▶ EXTRAIT
D’ailleurs, les lois sur la sédition et l’incitation à la haine raciale sont très sévères à Maurice. Car elles ont été préparées minutieusement par les autorités coloniales britanniques dans le sillage des bagarres raciales de 1965 à Trois-Boutiques et dans le sud du pays. Le gouverneur britannique avait alors bien compris que dans une société comme Maurice, un dérapage verbal peut entraîner une déflagration et des violences interethniques dont nul ne pouvait connaître l’issue. Il est du devoir de la police d’arrêter les contrevenants et de les traduire devant la justice le plus rapidement possible.

Il est vrai que Xavier-Luc Duval (XLD) n’est pas sir Gaëtan Duval (SDG). Sinon… je préfère ne pas imaginer comment cela aurait dégénéré… On a eu un bref aperçu à Curepipe quand SGD avait été arrêté. À Maurice, nous sommes toujours au stade de la représentation ethnique symbolique concernant les leaders politiques. Et on mesure alors la gravité de tels propos. Je dois dire qu’il y a quand même quelque chose d’intrigant dans toute cette affaire.

Au départ, il semblerait qu’il y ait ce fameux communiqué usurpateur du ministre du Logement et des terres sur un problème diplomatique majeur, notamment nos relations avec l’Arabie saoudite et le Qatar. Maintenant, Monsieur Soodhun semble ne pas avoir apprécié les critiques contre l’Arabie saoudite, un pays étranger. D’où ses dérapages. Le citoyen et contribuable mauricien peut légitimement se poser cette question : pour qui roule son vice-Premier ministre ? Le Premier ministre, s’il ne veut pas donner l’image d’un faiblard indigne de diriger un pays aussi complexe que le nôtre, se doit d’agir fermement et rapidement. Sinon, il le paiera très très cher aux prochaines élections.

Parlez-nous des cas similaires dans l’histoire de Maurice où des élus faisaient des «appels au meurtre».

Personnellement, je ne m’en souviens pas. Sous les autorités britanniques, un tel écart de langage aurait amené à la prison sans ménagement. Néanmoins, dans les années 60 et 70, il y a eu des allégations de complot d’assassinat au moment où tous les partis politiques avaient leurs gros bras. Mais des menaces de mort et un langage aussi outrancier que cela, c’est du jamais vu.

Assistons-nous à un remake de 1968 avec une bagarre raciale en perspective ?

▶ SECTION DES DONNÉES

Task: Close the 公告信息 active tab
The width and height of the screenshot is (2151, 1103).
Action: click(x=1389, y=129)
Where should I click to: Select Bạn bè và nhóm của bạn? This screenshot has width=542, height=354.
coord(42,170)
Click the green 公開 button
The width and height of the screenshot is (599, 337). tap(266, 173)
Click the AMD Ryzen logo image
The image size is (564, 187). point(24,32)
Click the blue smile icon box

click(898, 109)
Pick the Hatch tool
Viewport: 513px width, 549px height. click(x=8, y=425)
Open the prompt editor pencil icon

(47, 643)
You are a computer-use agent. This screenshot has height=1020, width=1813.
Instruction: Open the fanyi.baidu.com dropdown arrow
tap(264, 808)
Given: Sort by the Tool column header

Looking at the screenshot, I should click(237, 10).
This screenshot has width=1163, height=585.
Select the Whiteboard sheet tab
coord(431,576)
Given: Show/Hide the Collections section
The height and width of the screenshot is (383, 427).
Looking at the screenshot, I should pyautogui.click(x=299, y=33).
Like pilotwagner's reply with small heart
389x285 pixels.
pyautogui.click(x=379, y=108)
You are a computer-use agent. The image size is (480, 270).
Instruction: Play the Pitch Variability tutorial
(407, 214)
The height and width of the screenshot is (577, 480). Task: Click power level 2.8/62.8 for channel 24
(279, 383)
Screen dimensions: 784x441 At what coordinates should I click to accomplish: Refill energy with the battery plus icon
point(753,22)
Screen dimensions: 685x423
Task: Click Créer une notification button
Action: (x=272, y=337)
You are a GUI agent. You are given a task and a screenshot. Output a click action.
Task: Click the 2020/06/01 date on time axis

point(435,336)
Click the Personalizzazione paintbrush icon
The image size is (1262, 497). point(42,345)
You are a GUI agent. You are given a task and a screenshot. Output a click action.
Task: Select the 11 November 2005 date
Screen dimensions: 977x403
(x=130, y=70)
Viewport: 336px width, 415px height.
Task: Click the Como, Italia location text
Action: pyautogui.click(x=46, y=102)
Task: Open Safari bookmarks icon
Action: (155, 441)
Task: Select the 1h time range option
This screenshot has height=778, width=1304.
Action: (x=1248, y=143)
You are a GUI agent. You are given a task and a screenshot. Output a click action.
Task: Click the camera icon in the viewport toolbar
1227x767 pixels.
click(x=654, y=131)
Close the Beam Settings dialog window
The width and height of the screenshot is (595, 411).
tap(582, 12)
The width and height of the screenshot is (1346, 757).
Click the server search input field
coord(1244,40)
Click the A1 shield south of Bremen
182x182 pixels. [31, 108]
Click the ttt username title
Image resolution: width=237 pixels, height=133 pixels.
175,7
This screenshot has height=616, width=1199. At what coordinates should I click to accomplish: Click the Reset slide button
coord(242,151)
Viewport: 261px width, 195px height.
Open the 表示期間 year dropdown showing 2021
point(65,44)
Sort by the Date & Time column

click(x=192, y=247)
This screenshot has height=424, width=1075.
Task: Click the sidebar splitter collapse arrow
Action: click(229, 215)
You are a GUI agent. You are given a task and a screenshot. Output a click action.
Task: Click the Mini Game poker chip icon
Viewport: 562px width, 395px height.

▶ TÂCHES À RÉALISER
1. Reproduisez à l'identique les lignes des enregistrements, en commençant par celle qui contient "Viewport: 261px width, 195px height." et en allant jusqu'à la fin des enregistrements, les deux bornes comprises.
2. Poursuivez l'entretien sur la vie politique mauricienne à partir de l'endroit où il s'arrête.

▶ LISTE DES RÉPONSES
1.
Viewport: 261px width, 195px height.
Open the 表示期間 year dropdown showing 2021
point(65,44)
Sort by the Date & Time column

click(x=192, y=247)
This screenshot has height=424, width=1075.
Task: Click the sidebar splitter collapse arrow
Action: click(229, 215)
You are a GUI agent. You are given a task and a screenshot. Output a click action.
Task: Click the Mini Game poker chip icon
Viewport: 562px width, 395px height.

2.
Je ne crois pas ! Quoiqu’il semble qu’il y ait effectivement des pyromanes à l’oeuvre. On connaît l’affaire des fausses affiches, des fakes soi-disant du Parti mauricien social-démocrate (PMSD) que le Premier ministre par intérim, Ivan Collendavelloo, avait immédiatement fait enlever. Il y a une enquête policière en cours et il faudrait bien que les coupables soient retracés.

Maintenant, revenons à la fameuse déclaration de Soodhun. Est-ce parce que le PMSD de XLD est en train de faire une véritable percée dans une section de l’électorat ? Il ne faut pas oublier qu’en 1967, SGD avait remporté les élections à Plaine-Verte. Et si l’on croit les rapports des Britanniques, cela avait contribué indirectement aux bagarres raciales de 1968. Les Mauriciens ne sont pas dupes. Toutefois, c’est au Premier ministre et à son service de renseignement de monitor ces agissements very, very closely et de mettre frein aux activités des pyromanes.

Depuis mardi, cette menace fait le buzz sur les réseaux sociaux. Ces technologies aggravent-elles le danger ou permettent-elles plus de distance du public ?

J’ai eu l’occasion de travailler sur des sources confidentielles, notamment celles des services de renseignement britanniques relatifs au déclenchement des émeutes à caractère ethnique de 1911 à 1968. De même, j’ai été témoin des émeutes de 1999. Je peux donc vous affirmer que les rumeurs sont des plus dangereuses et meurtrières. Il faut que les informations – les vraies informations – circulent. Oublions pour le moment la Mauritius Broadcasting Corporation, qui a la particularité d’être toujours en retard sur un événement pour des raisons évidentes.

À l’opposé, les radios privées et la presse écrite font leur travail. C’est sûr qu’avec Facebook, Twitter, etc., ainsi que les fake profiles, il peut y avoir des dérapages. En même temps, en référence à tout ce que j’ai pu consulter sur les médias sociaux, les Mauriciens de toutes communautés ont condamné sans réserve cet excès de langage et cette allusion au djihad, à un moment où les télévisions satellitaires nous font comprendre ce à quoi un tel raisonnement a amené à Londres, à Nice, en Inde ou ailleurs dans le monde.

En termes de sédition, où commence l’appel à la haine et où finit-il ?

Je ne suis pas légiste. Mais ce que je retiens de mes lectures des documents de 1965, c’est que la sédition concernait surtout l’écrit auparavant. Le gouverneur d’alors avait insisté sur le fait qu’au même titre que l’écrit, le verbal était tout aussi punissable. À titre d’exemple, selon le rapport des services de renseignement, la déclaration d’un orateur au meeting du Hindu Congress à Mahébourg avait mis le feu aux poudres avec des conséquences meurtrières, dont plusieurs morts et l’arrivée de troupes britanniques d’Aden, pour sécuriser la population.

Dans une société multiethnique, une parole ou une attaque contre un symbole identitaire peut déclencher une véritable épidémie sociale en termes de réactions et de contre-réactions. Quand j’étais à la tête du Centre culturel mauricien, on travaillait sur une pédagogie de l’interculturel. Et cela passe par une élimination, une autocensure de tout ce qui peut blesser ou offenser l’autre.

Que pensez-vous du leadership de Pravind Jugnauth qui, souvent, ne prend pas position ?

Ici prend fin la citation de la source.